A user orientation has been central in the digitalization visions of the Nordic countries. Even though an attention to user needs are one of the core drivers for public sector innovation, the realization of these visions is not unproblematic. In the context of a dwindling welfare state, citizens are increasingly expected to take over the responsibility of welfare tasks.
Previous research on attempts to build patient-oriented ICT-mediated health and government services revealed challenges relating to need to change professional roles, organizational structures, technological infrastructures, and extant regulatory frameworks and governance mechanisms.
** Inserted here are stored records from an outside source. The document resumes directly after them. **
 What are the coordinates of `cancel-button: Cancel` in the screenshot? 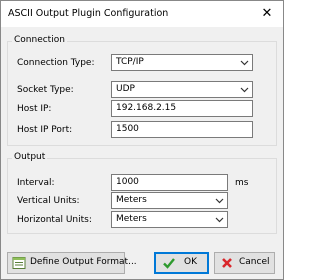 It's located at (244, 263).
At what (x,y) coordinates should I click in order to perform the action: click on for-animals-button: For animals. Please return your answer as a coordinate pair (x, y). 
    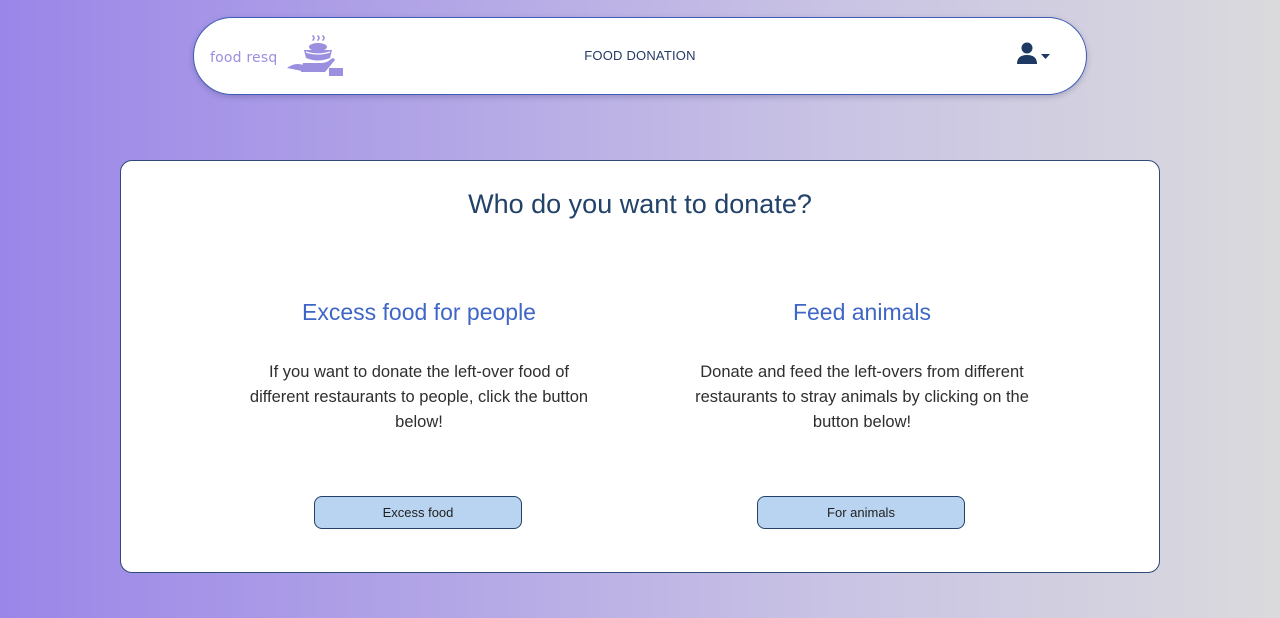
    Looking at the image, I should click on (861, 512).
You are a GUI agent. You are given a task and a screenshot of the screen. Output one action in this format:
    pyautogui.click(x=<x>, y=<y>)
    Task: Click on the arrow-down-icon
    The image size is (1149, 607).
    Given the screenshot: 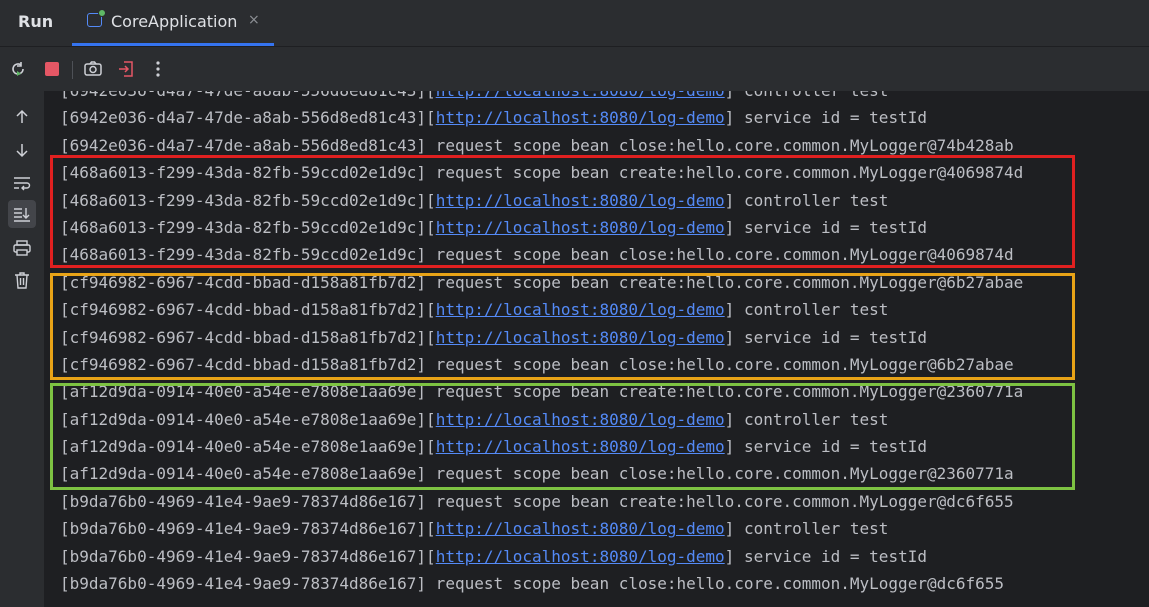 What is the action you would take?
    pyautogui.click(x=22, y=150)
    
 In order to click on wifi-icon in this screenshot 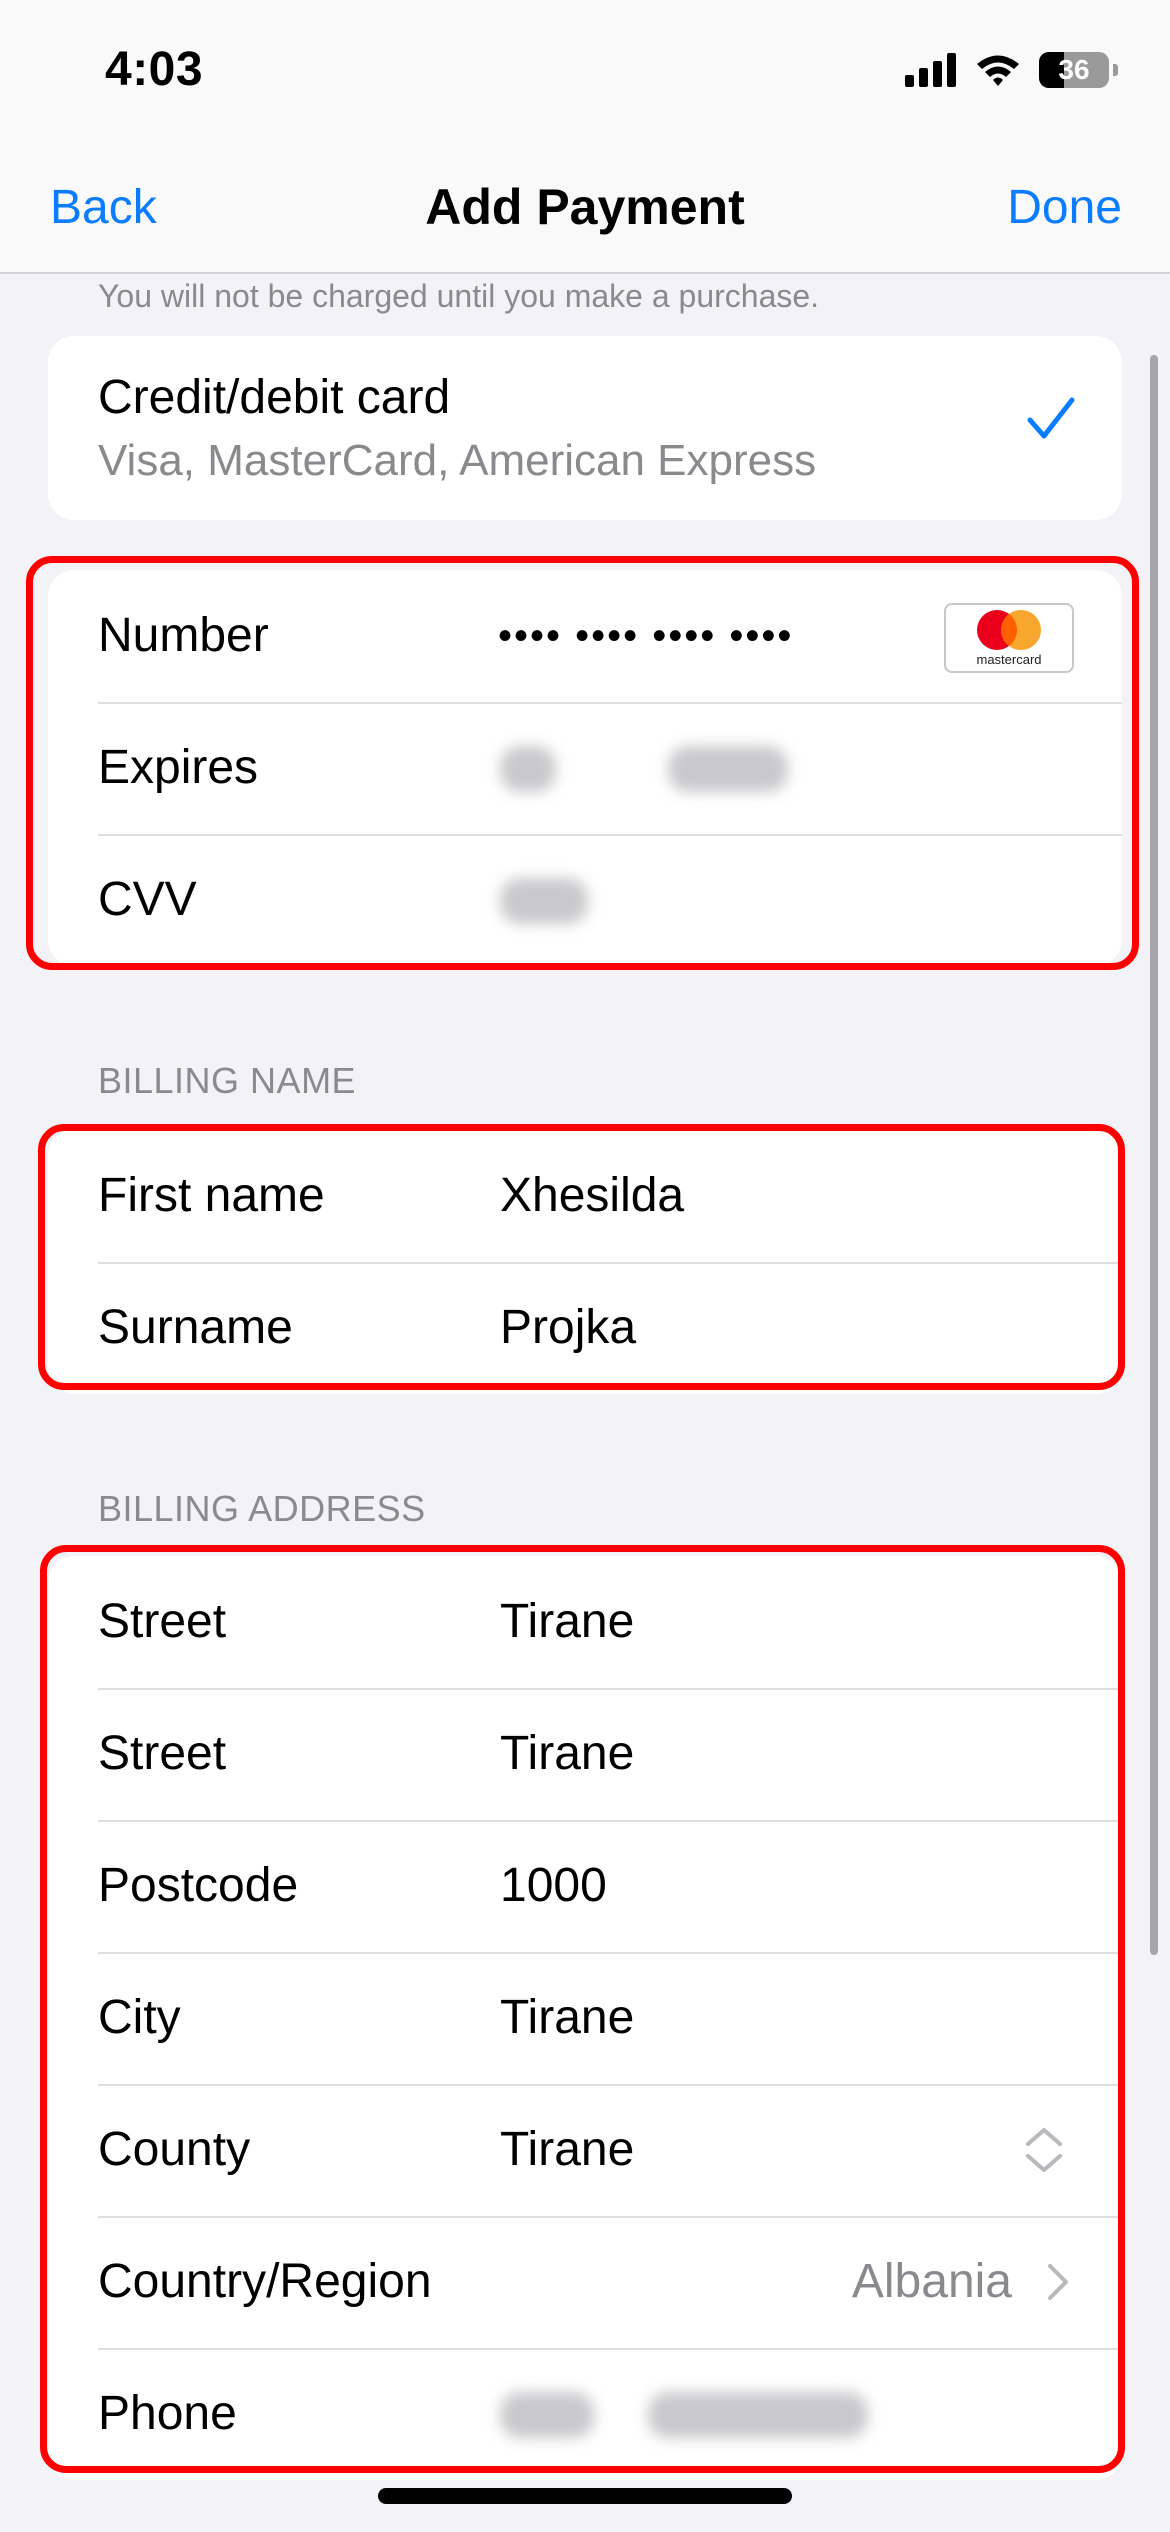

This project seeks to build more knowledge on this kind of underlying, fundamental aspects (implications) of digitalization (what does it take, what does it do) in the case of what – in lack of a better term – may be named ‘informal welfare work’. In a nutshell we wish to 1) map the social and infrastructural complexities around the provisioning of informal welfare work, 2) propose a model of the user that has at its core ontological difference and variation in self-determination and capability, 3) design and test a prototype for support of informal care workers.
Thus, we do not think the solution is “bring in more technology” or “work on the change willingness” of public sector organizations. Instead, the overall framing for this project builds on the insight that emerging visions for a change of services and relations play together with the underlying digital infrastructures as well as the social, administrative, and regulatory context.
The care work, institutional values, design of the infrastructures, and the political structures are not always aligned, and this can lead to unintended and undesired consequences. Our previous research on digitalization of the public sector (over the last 20 years) has equipped us with theoretic/analytic and methodological resources to address such multifaceted, techno-socio-political complexity (and in addition, from a design-oriented/interventionist/engaged perspective, not only observational). Thus, we plan concrete activities to underpin/support ongoing digital innovation in public service provision which has an informal dimension. In this way the project will fulfill the aims of the research programme, to “combine and integrate knowledge-based, digital innovation efforts with research on the related effects and impact on society and end-users.”
More specifically, we seek to investigate and illuminate what it takes to truly provide user-oriented, user-controlled, user-led services. Aim to generate (articulate, exemplify) challenges that public sector digitalization encounters (fundamental ethical questions, value-conflicts, choices, but also practical – what kind of services, infrastructures etc.)
Some questions we think it is pertinent to raise:
-Is “the user” a resourceful, capable individual who wish to ‘participate’ – or do we need more nuanced conceptions? (bringing in a more ‘relational’ view on users, the role of next-of-kin, informal care, etc)
-Does “the user” wish to be autonomous? Or how to think about the ‘logic of choice’ in relation to the ‘logic of care’? what types of self-determination, what types of support is needed?
-What does it imply to shift from “provider-centric” to “user-centric” logic of service provision? To take a user perspective implies to investigate the ‘social worlds’ around each user.